CRISPR/Cas9 gene editing technology
IL2RG-sgRNA: F: 5’-TCCTTCAGCTGCTCCTGCTG-3’ (PAM: AGG), R: 5’-TGACAATAATAGTTTCAACA-3’ (PAM: TGG). The sgRNA was introduced into the Lenti-CRISPR v2 vector, which harbors the Streptococcus pyogenes Cas9 nuclease gene (HanBio, Shanghai, China). IL2RG-KO cells were generated by transducing cells with lentiviral Lenti-CRISPR v2 vector and employing the CRISPR/Cas9 editing system. Transfected cells were screened using puromycin (4 µg/mL, HY-K1057, MCE, USA) to select for sgRNA plasmid and donor sequence. The IL2RG-KO cells were screened using restricting dilution cloning and validated through RT-qPCR and Western blot techniques (Zeng et al. 2023; Nishiyama et al. 2022).
Lentivirus transduction
For the purpose of gene overexpression, the pCMV6-AC-GFP plasmid vector (LMAI Bio, Shanghai, China, Catalog Number: LM-2069) was selected and subsequently transformed with the IL2RG plasmid obtained from Sengong Biotech (Shanghai, China). To create lentiviral vectors, the IL2RG-UP lentivirus (IL2RG-UP-LTEP-s, hereinafter referred to as IL2RG-UP) and control lentivirus (NC-LTEP-s, hereinafter referred to as Mock) were meticulously constructed employing HEK293T cells (Nanjing Kebai Biotechnology Co., Ltd., Jiangsu, China, Catalog Number: CBP60661). Plasmid and lentivirus packaging services were generously provided by Shanghai Biotechnology Co., Ltd. In addition, plasmids incorporating luciferase reporter genes (Mock-luc, IL2RG-UP-luc) were co-transfected with a helper plasmid into HEK293T cells, utilizing Lipofectamine 2000 reagent (Thermo Fisher, USA, Catalog Number: 11668030). Following a series of verification, amplification, and purification steps, we successfully obtained packaged lentivirus.
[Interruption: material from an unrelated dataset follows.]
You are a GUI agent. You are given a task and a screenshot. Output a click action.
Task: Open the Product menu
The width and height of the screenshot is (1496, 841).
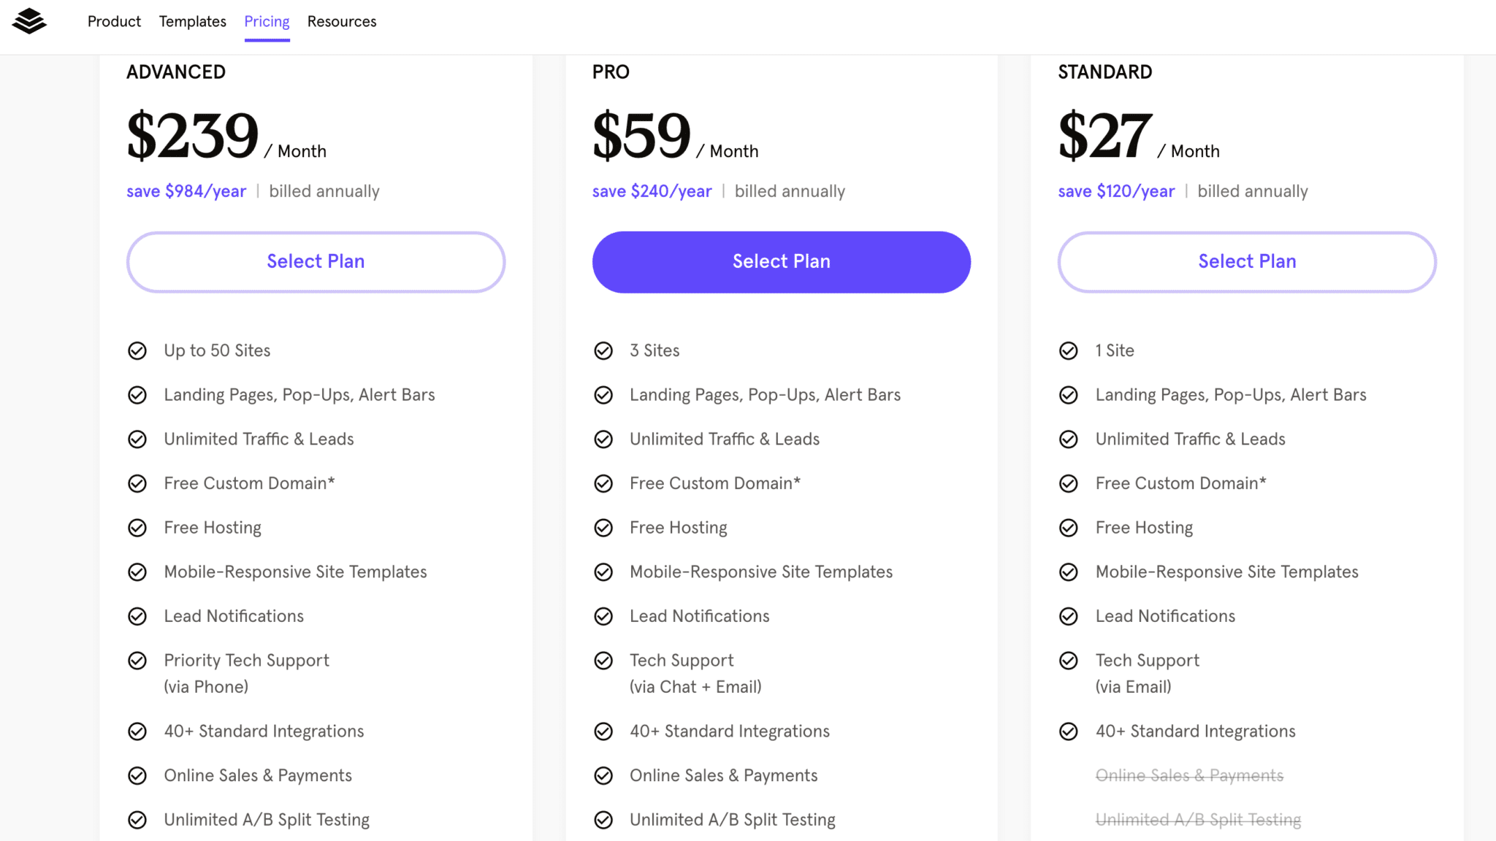coord(114,22)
To perform lentiviral-mediated cell transfection, 5 × 105 cells were seeded into individual wells of a 6-well plate. When the confluence of CD8+ T cells reached the range of 70–90%, we introduced a medium containing an appropriate quantity of packaged lentivirus (MOI = 10, working titer approximately 5 × 106 TU/mL) along with 5 µg/mL polybrene (Merck, USA, Catalog Number: TR-1003) for transfection. After a 4-hour incubation, an equivalent volume of medium was employed to dilute the polybrene. Subsequently, fresh medium was substituted after 24 h. Following an additional 48 h, the transfection status was evaluated using a luciferase reporter gene, and stable cell lines were established through selection for resistance using an appropriate concentration of puromycin (Gibco, Grand Island, NY, USA, Catalog Number: A1113803). Cell collection was carried out once the cells ceased to exhibit signs of mortality in the medium supplemented with the purine antimetabolite. Validation of the knockdown efficiency was subsequently performed using RT-qPCR (Yan et al. 2015).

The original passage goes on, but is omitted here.